▶ What needs to be done: Find every line in the data that contains the word "button". Return each of those lines.

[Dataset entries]
|---|

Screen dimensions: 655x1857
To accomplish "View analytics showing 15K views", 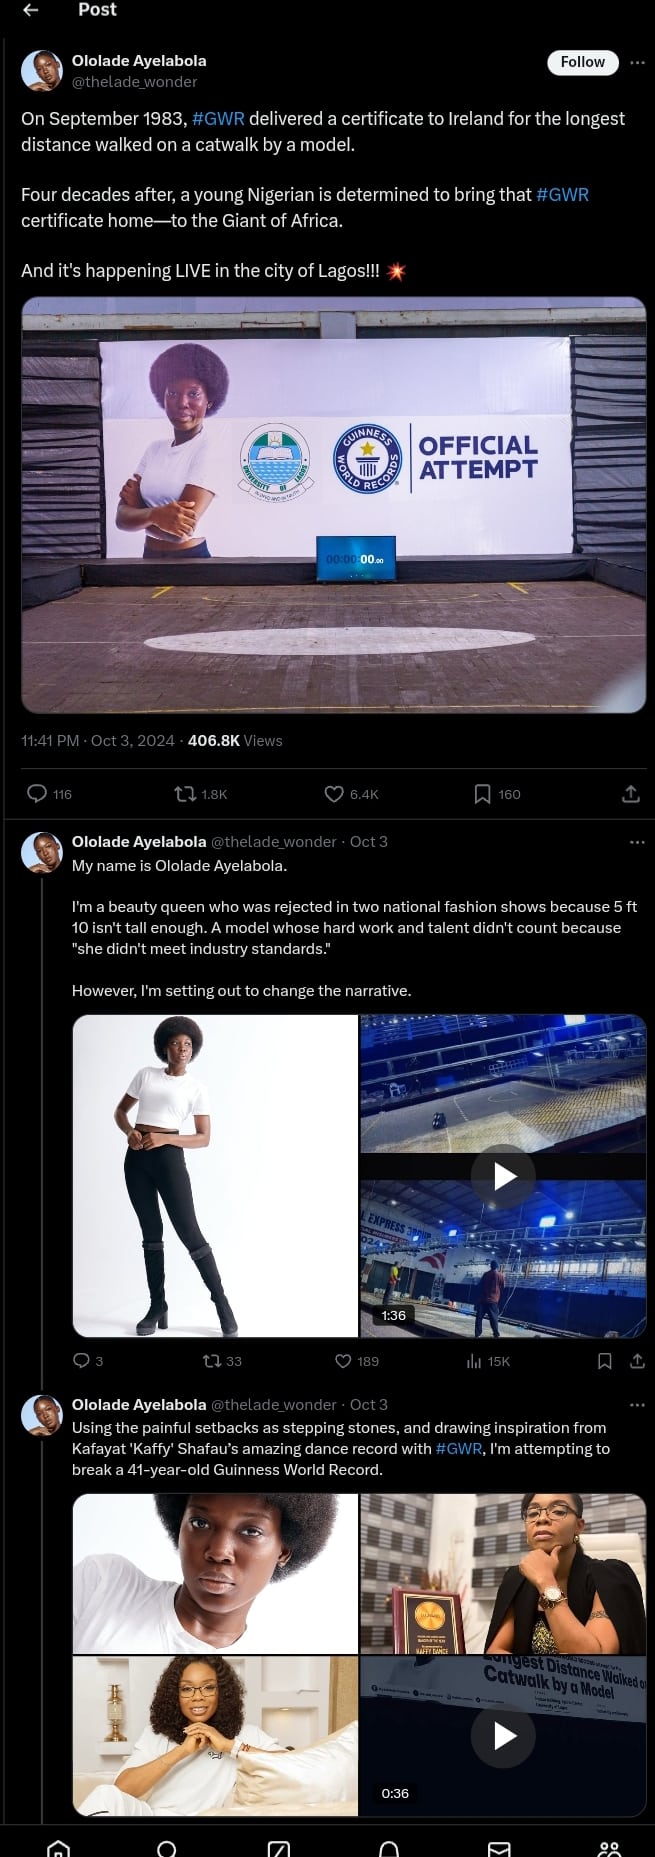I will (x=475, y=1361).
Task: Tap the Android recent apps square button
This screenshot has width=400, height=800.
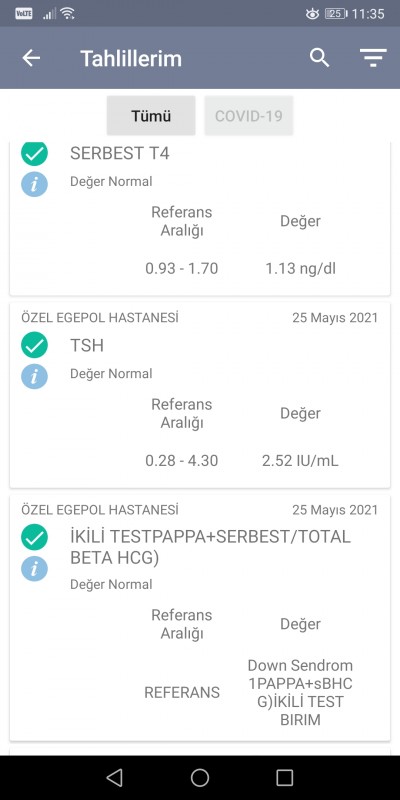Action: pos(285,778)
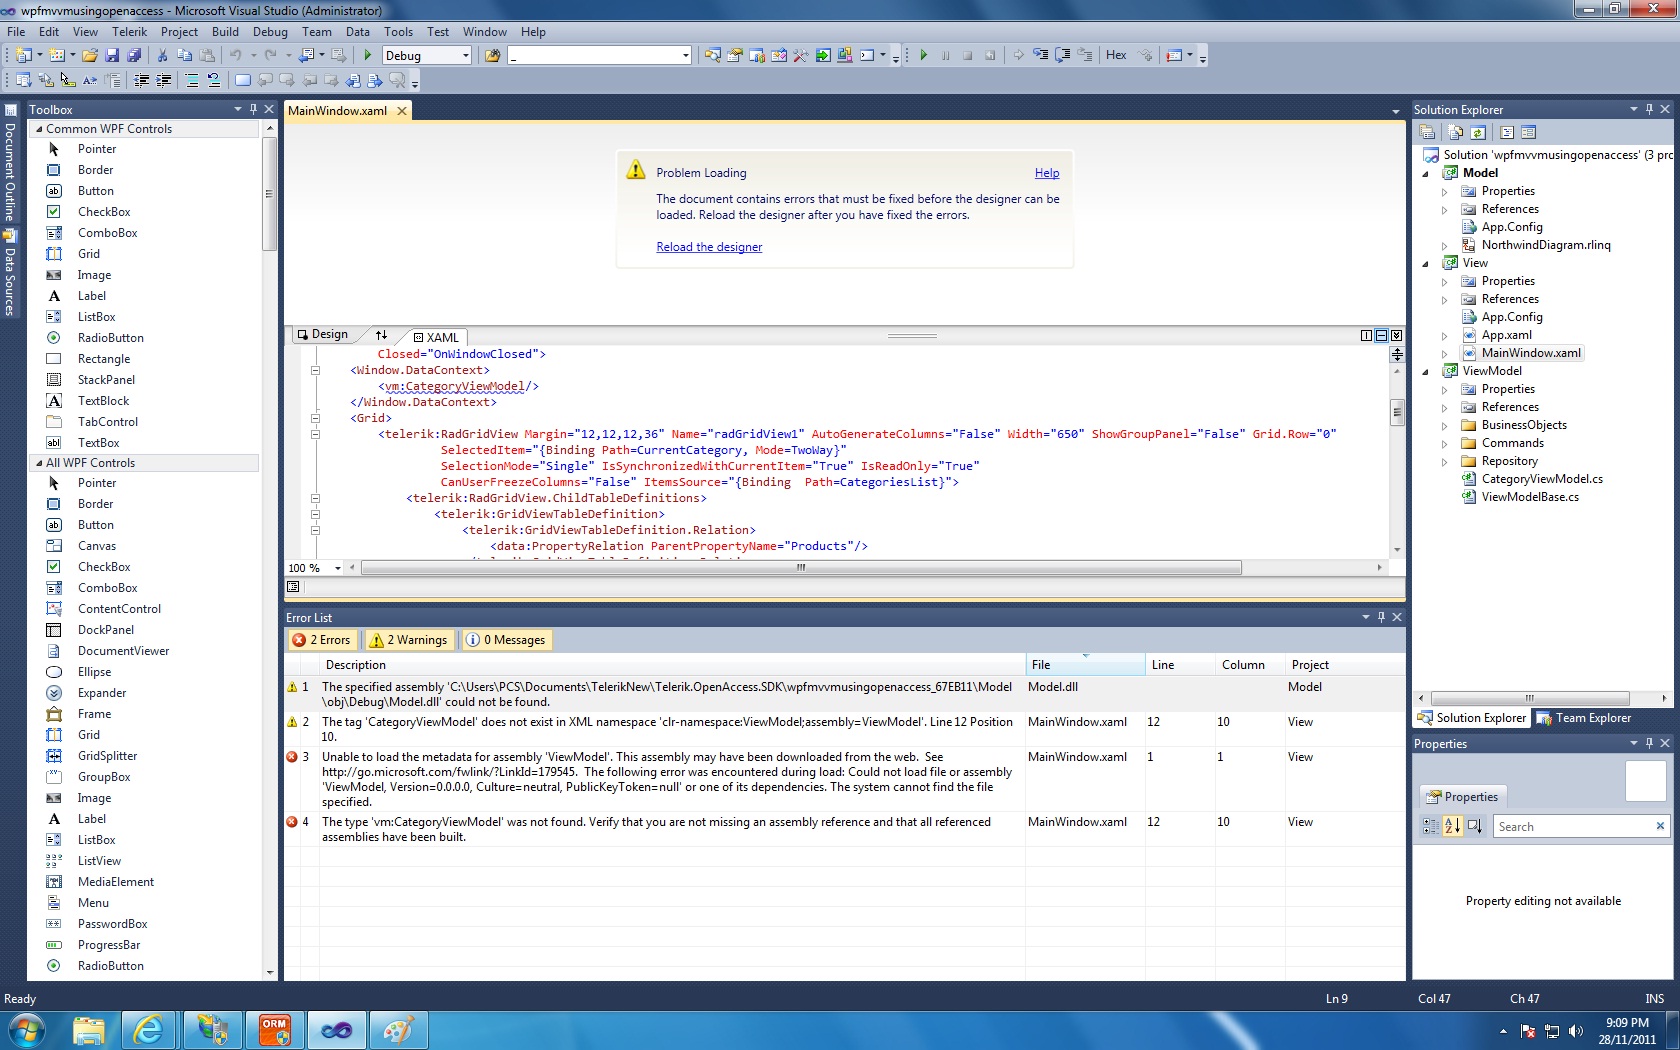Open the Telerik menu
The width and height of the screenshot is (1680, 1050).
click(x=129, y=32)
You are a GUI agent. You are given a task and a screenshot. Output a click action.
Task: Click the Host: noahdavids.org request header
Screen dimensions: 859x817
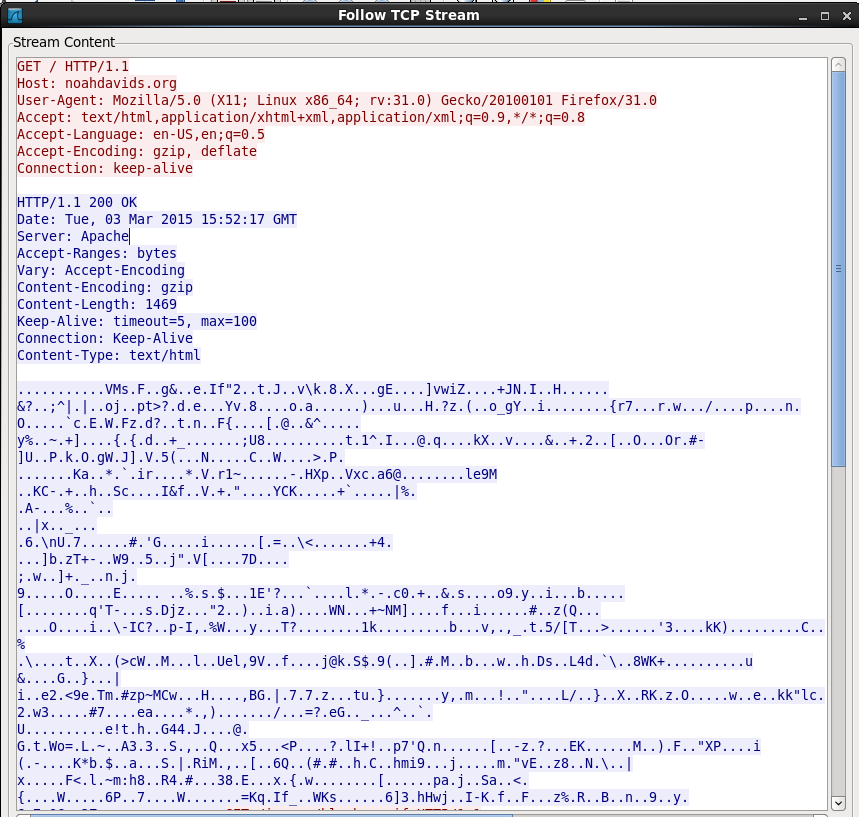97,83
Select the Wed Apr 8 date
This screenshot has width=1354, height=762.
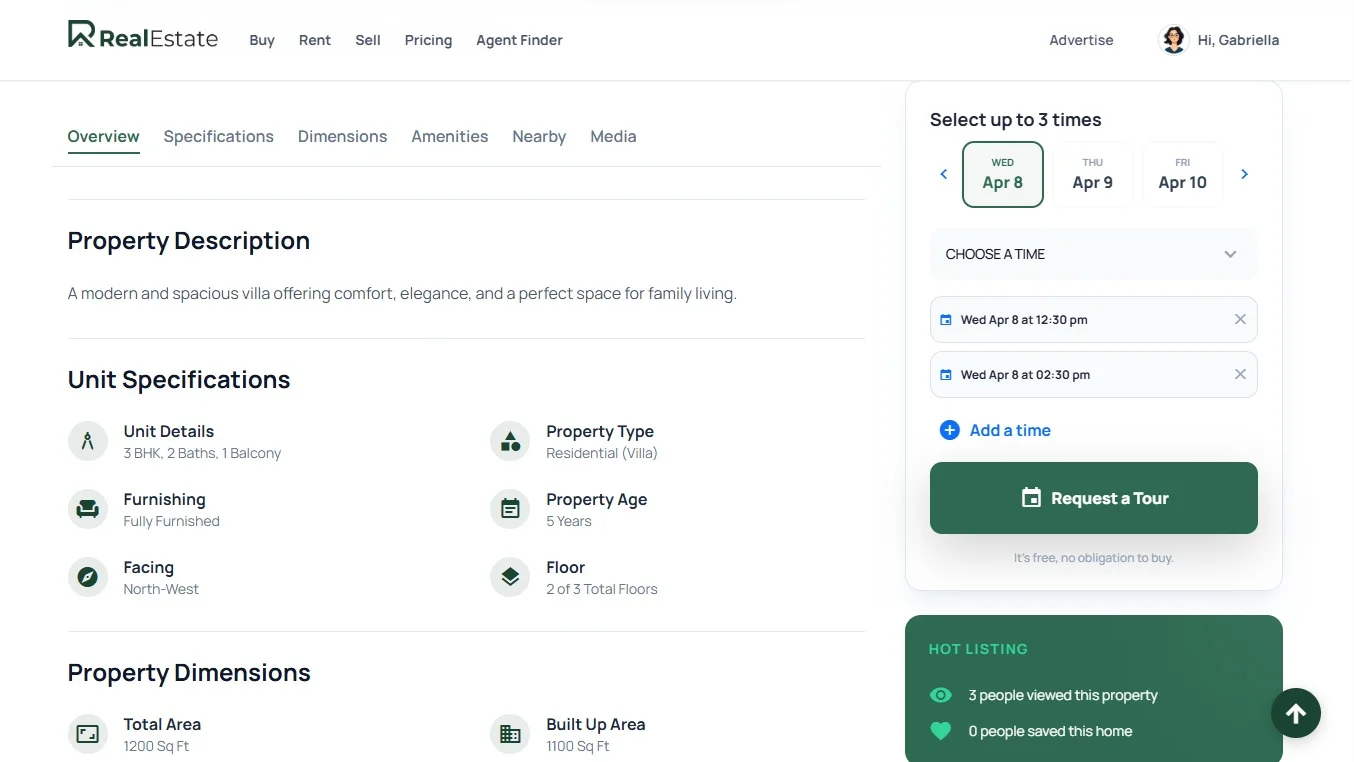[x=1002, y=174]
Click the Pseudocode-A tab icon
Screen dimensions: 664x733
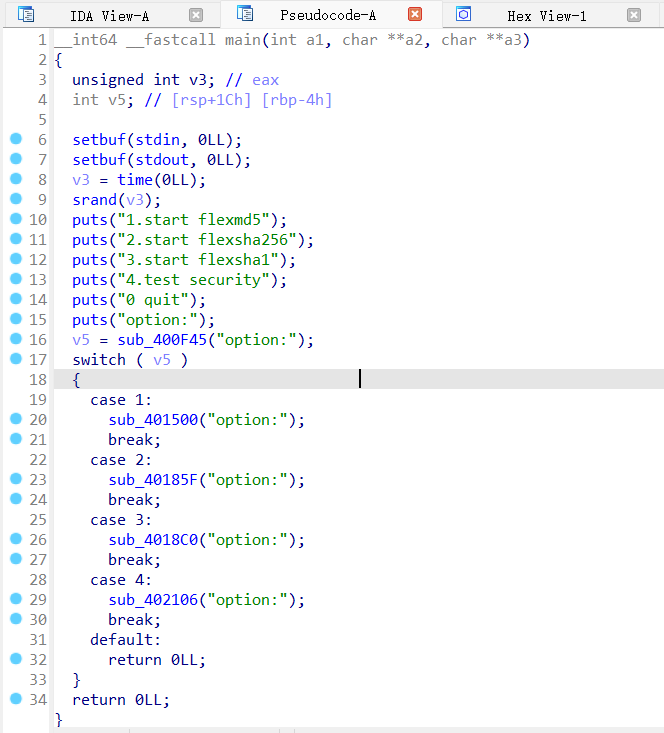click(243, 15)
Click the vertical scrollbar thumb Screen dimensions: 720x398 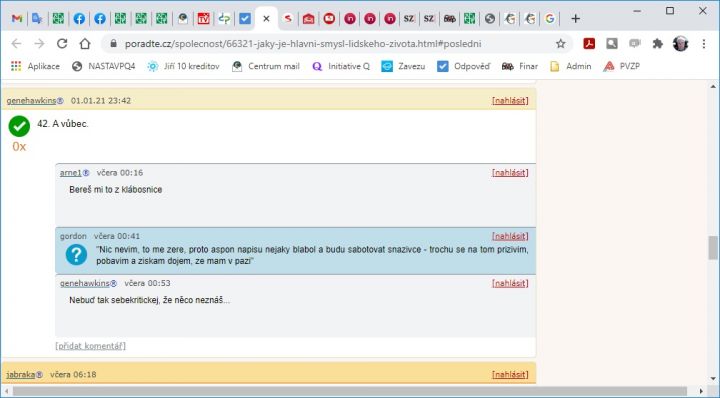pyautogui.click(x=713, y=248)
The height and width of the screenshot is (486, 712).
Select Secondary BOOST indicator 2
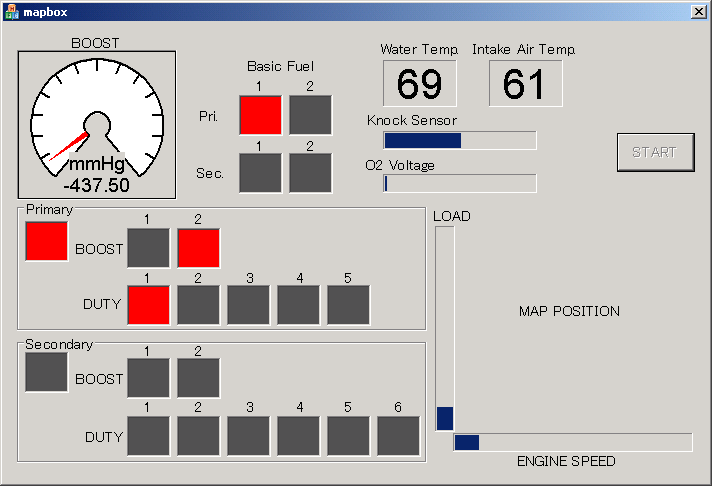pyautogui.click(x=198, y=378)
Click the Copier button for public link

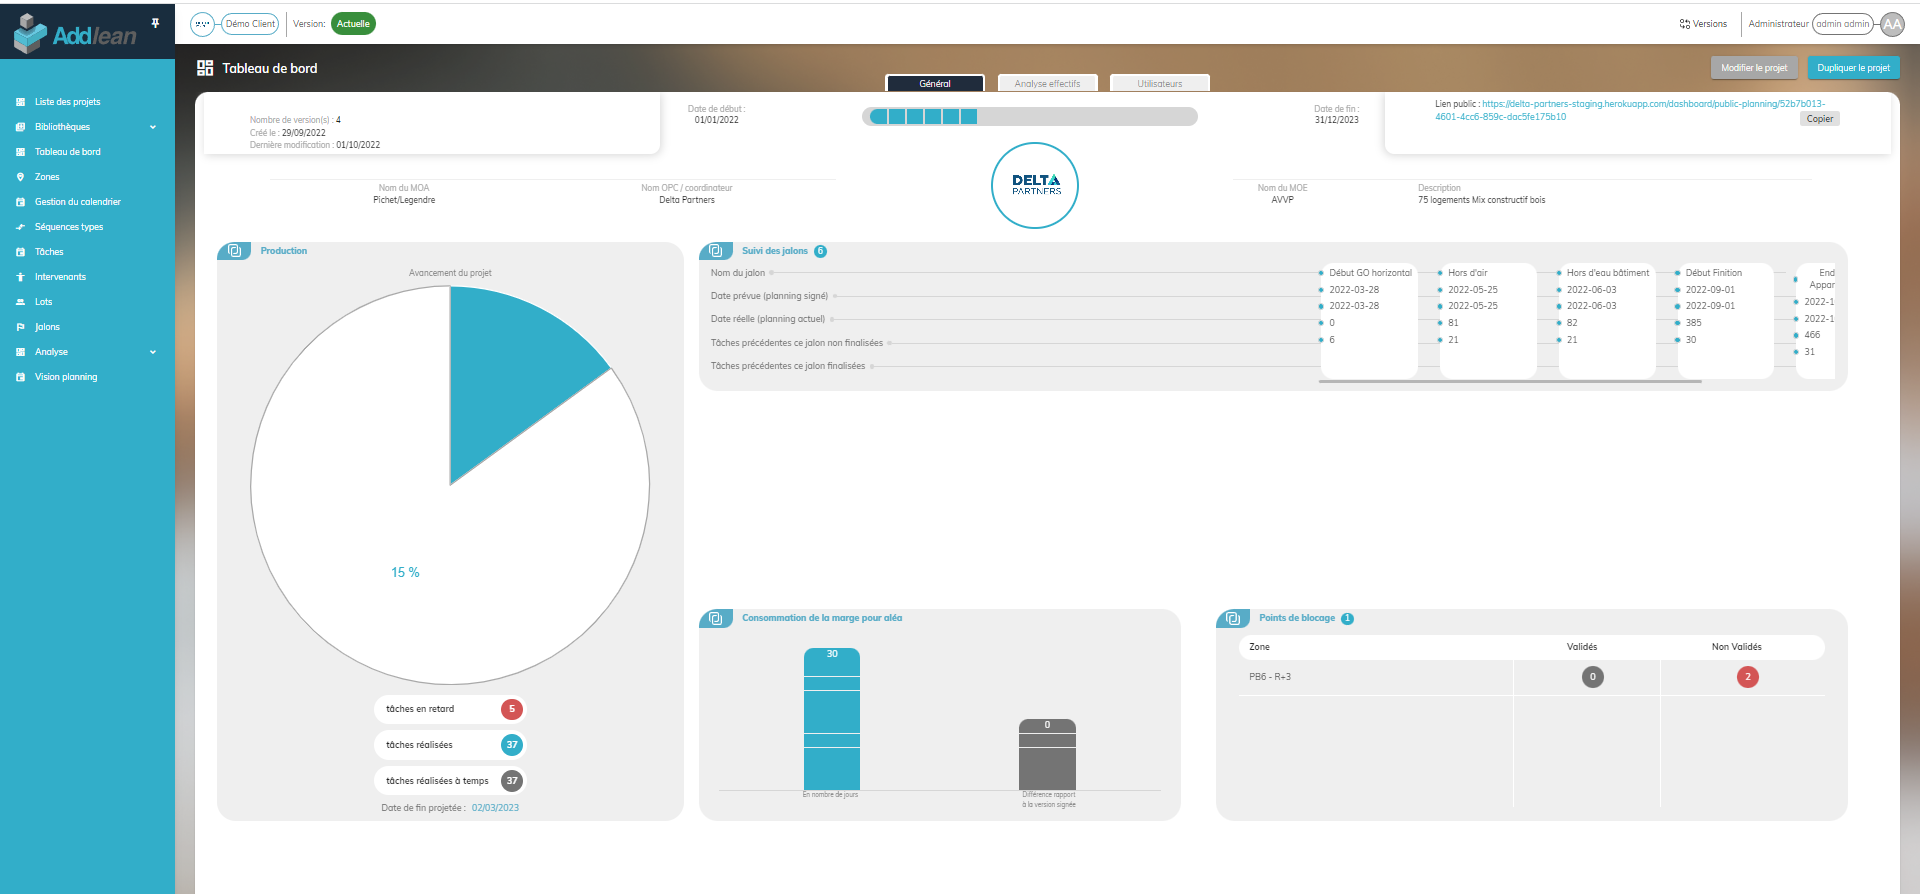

|---|

▶ Response for this exercise:
Task: Tap the Android recent apps square button
Click the Copier button for public link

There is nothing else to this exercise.